Not true. There is absolutely nothing wrong with connecting to casual 
acquaintances. It will produce the correct topology, and it's much less 
dangerous than true opennet or #freenet-refs .

> > I don't know that having this same discussion over and over will being up
> > and new data, or sway anyone ;)
>
> Yes, you are likely to be correct. Unfortunately, this means that Freenet
> will remain in obscurity with insignificant amount of users, since very
> few people will jump through the hoops to get it up and running - and even
> less people will spend the time to maintain it (by getting new connections
> as the old ones go down), especially given the very limited content at the
> time (mostly caused by those same insignificant user counts).

Agreed with the first poster.
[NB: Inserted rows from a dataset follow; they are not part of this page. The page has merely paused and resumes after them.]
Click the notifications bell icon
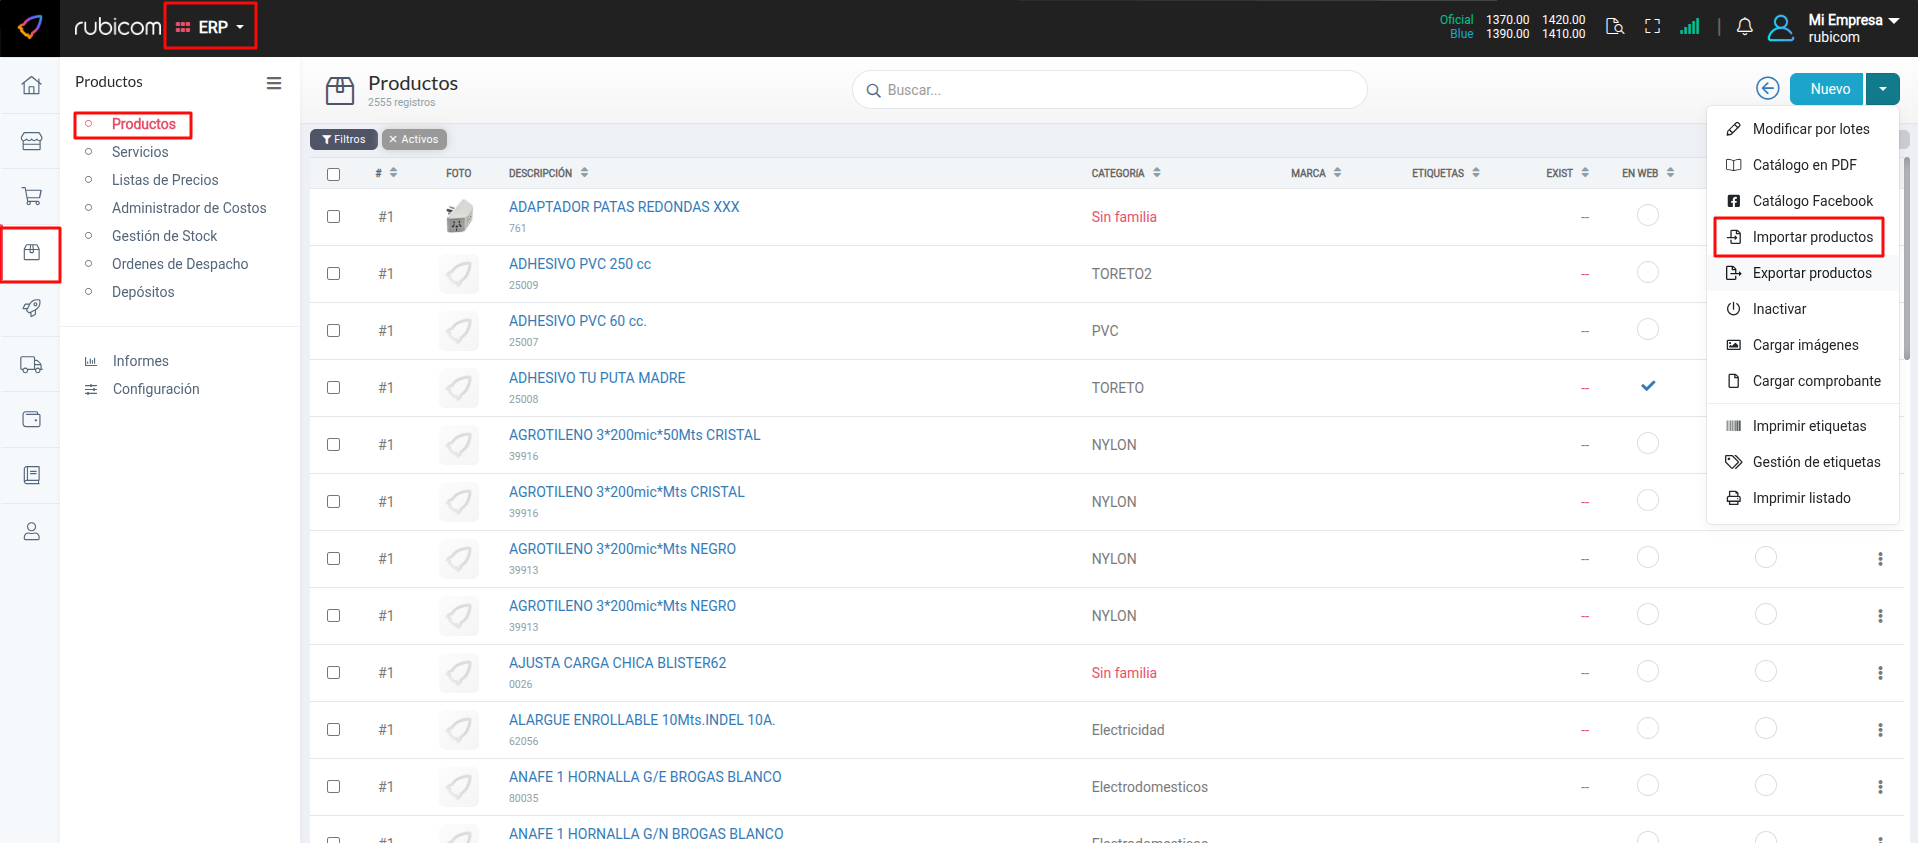The image size is (1918, 843). (1744, 27)
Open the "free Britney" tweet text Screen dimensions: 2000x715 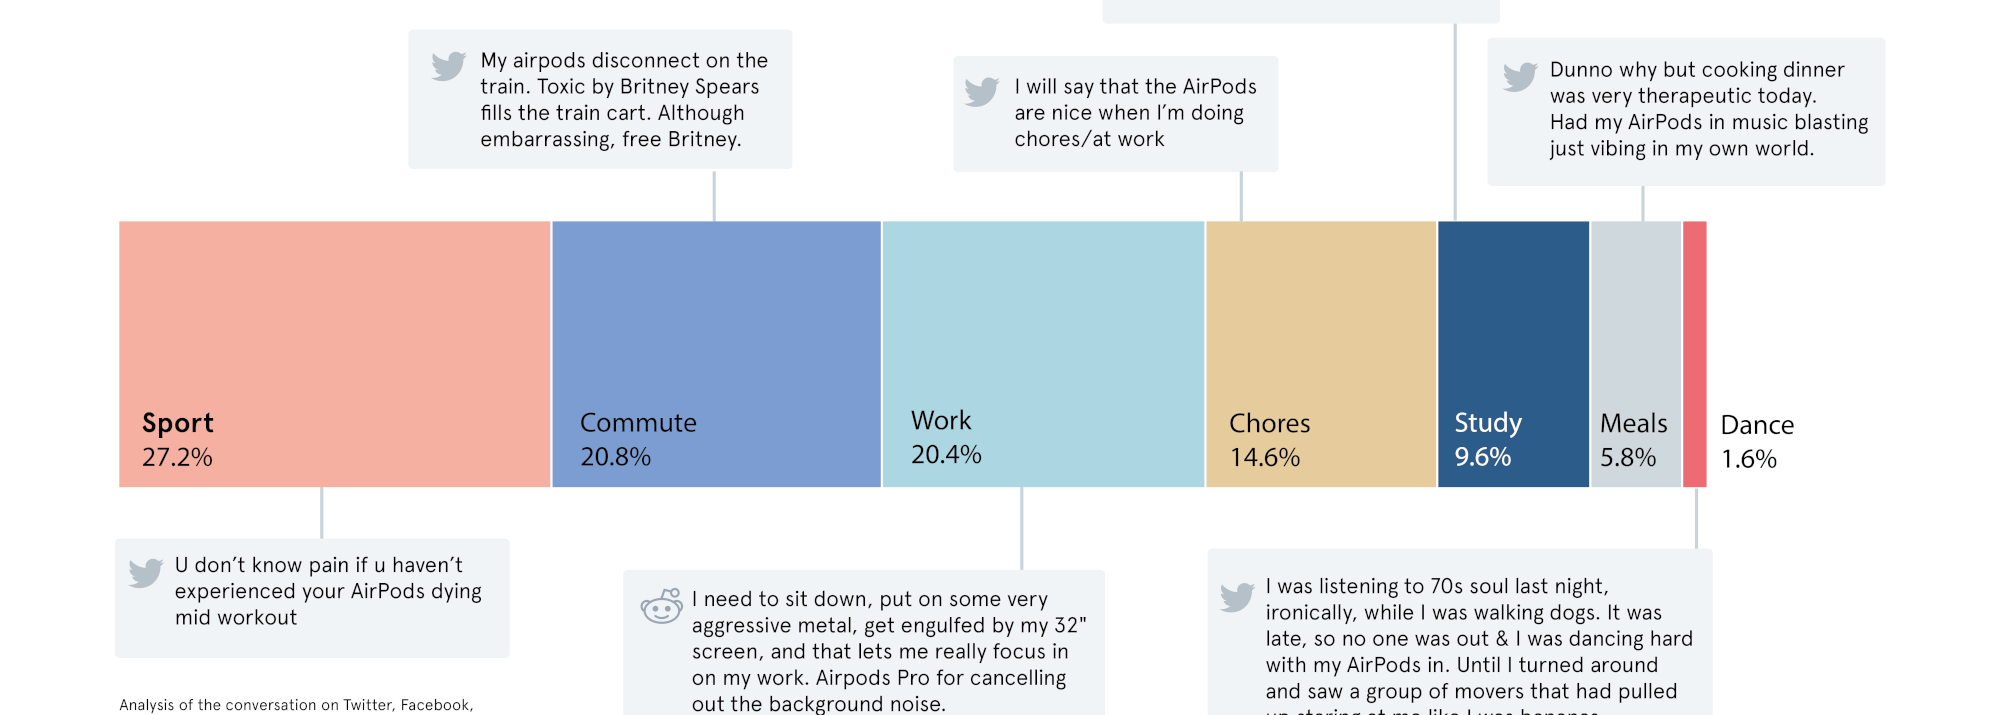tap(624, 100)
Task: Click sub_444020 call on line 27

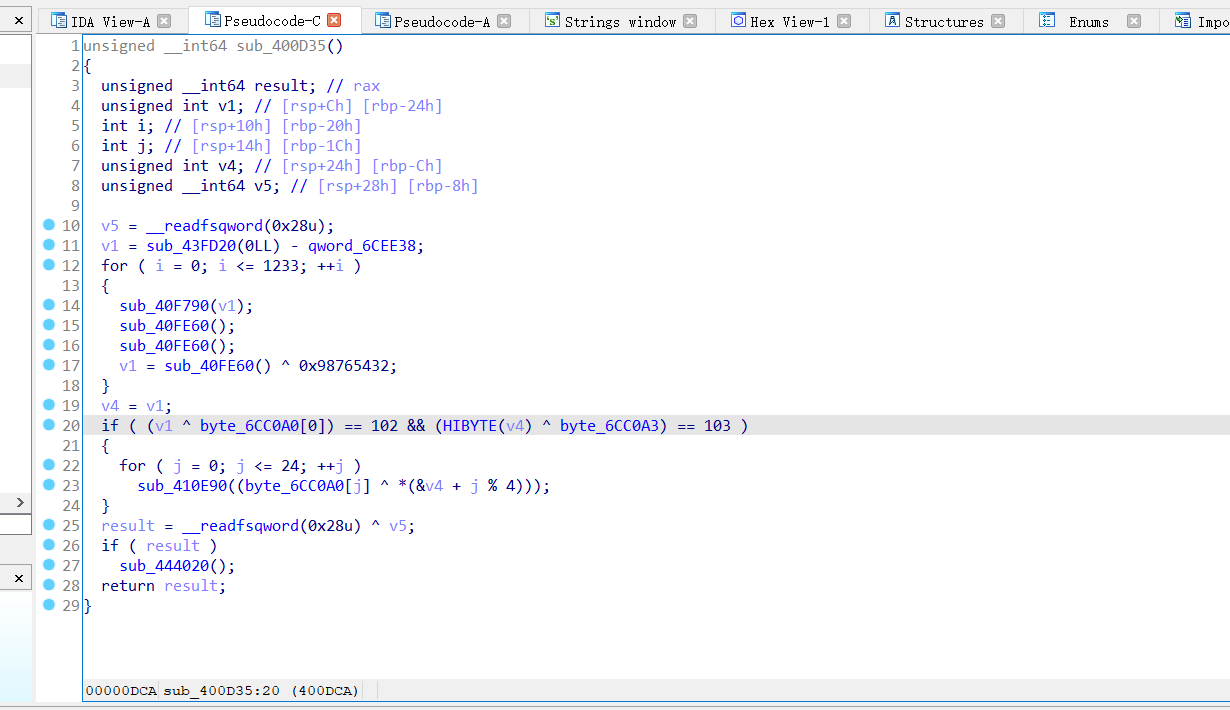Action: (x=168, y=566)
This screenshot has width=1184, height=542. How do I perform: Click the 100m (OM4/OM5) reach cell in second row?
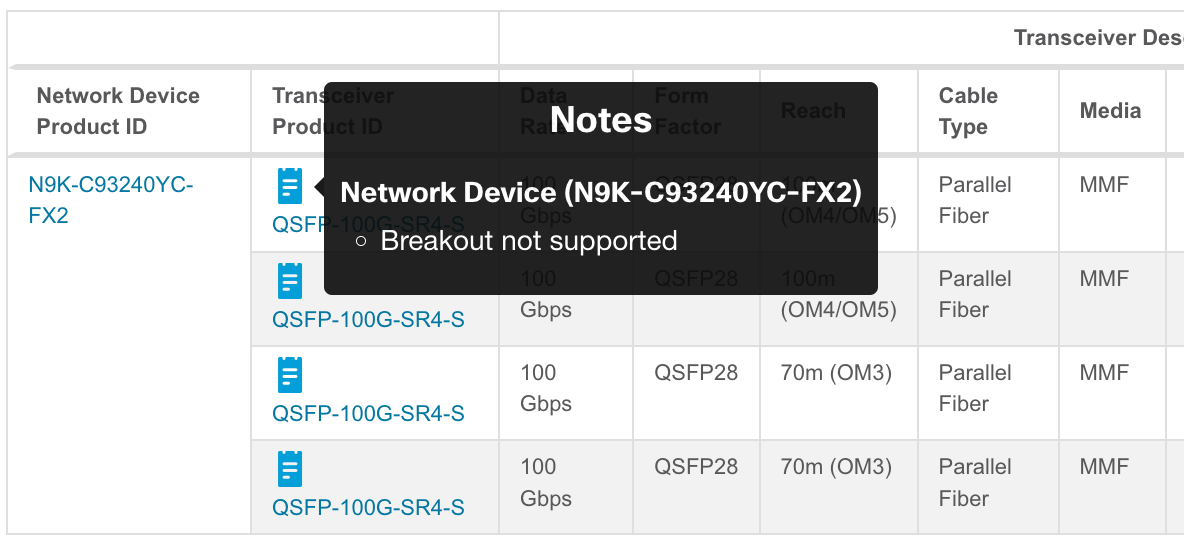coord(838,295)
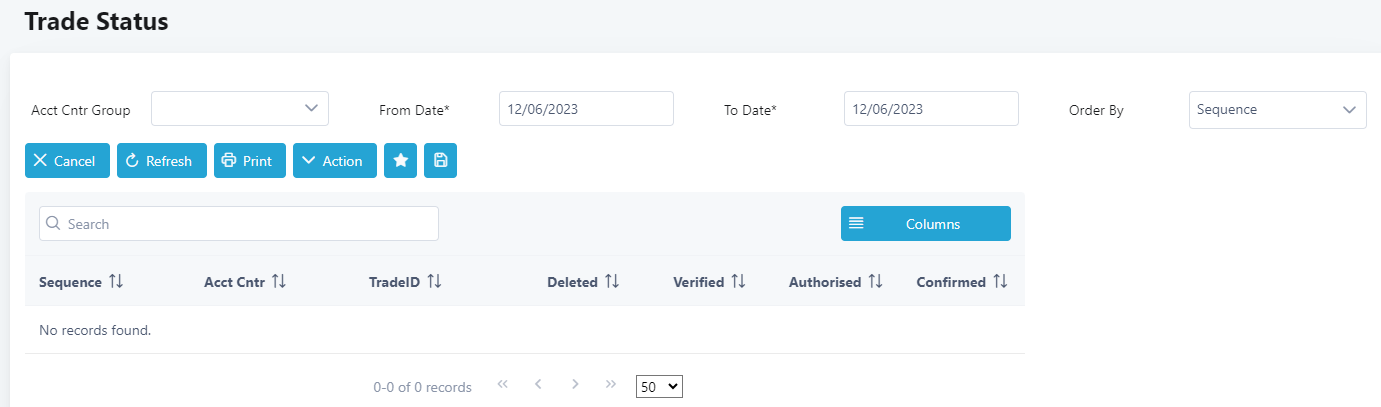Click the From Date input field

click(x=586, y=109)
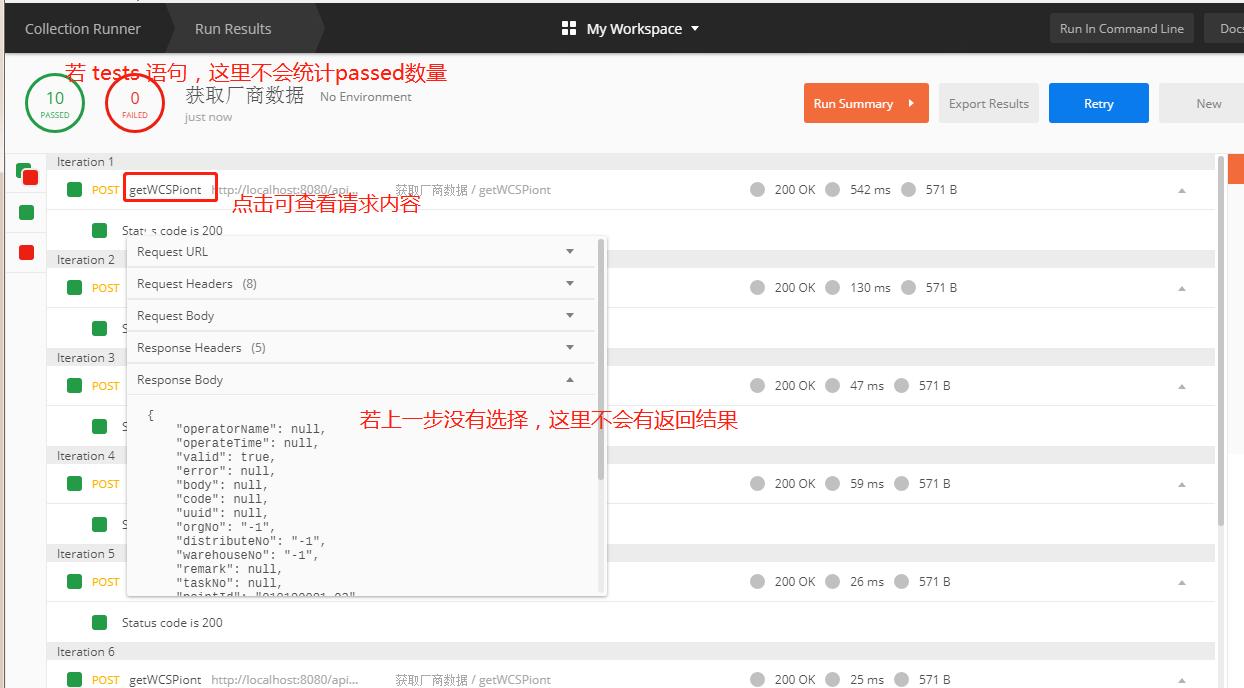The width and height of the screenshot is (1244, 688).
Task: Collapse the Iteration 1 result row
Action: point(1181,189)
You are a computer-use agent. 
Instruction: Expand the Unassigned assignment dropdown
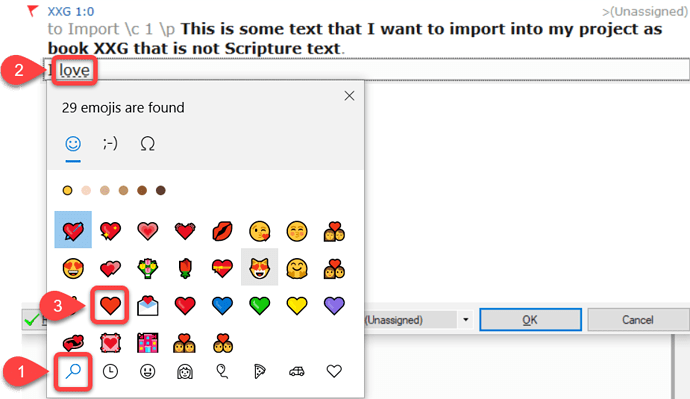(466, 320)
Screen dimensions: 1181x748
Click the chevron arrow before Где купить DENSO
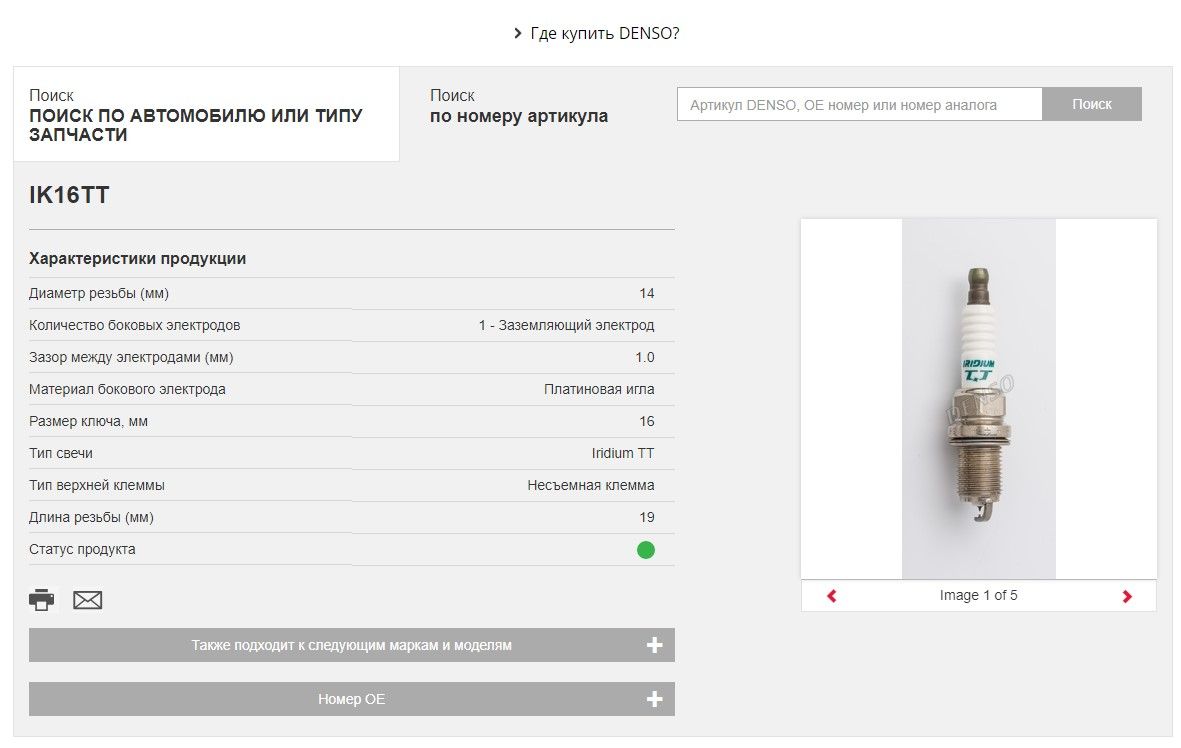click(518, 33)
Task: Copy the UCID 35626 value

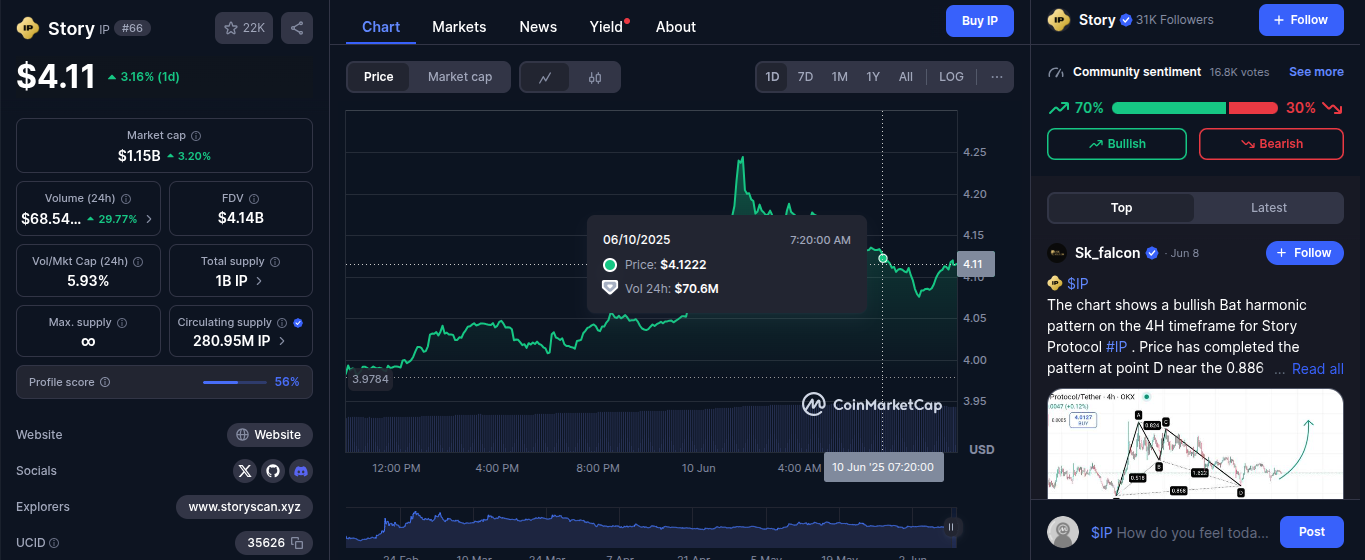Action: pyautogui.click(x=297, y=543)
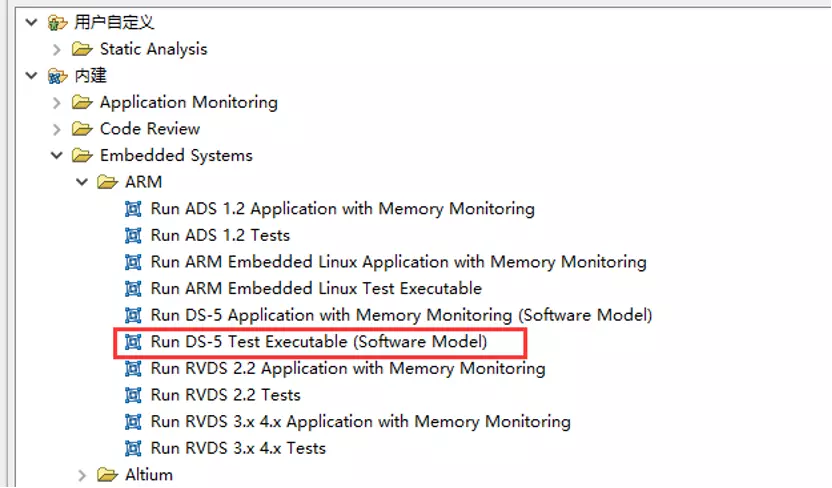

However the tradeoff isn't that terrible - 
slightly more work for a much better initial connection, and if anyone you 
know IS on freenet already, big gains.

> Oh well, I guess it's better this way; we wouldn't want various oppressive
> regimens to think Freenet an actual threat to themselves and put a horse's
> head into Matthew's bed, now would we ?-)

We have good reason to believe that China has blocked Freenet 0.5's session 
bytes.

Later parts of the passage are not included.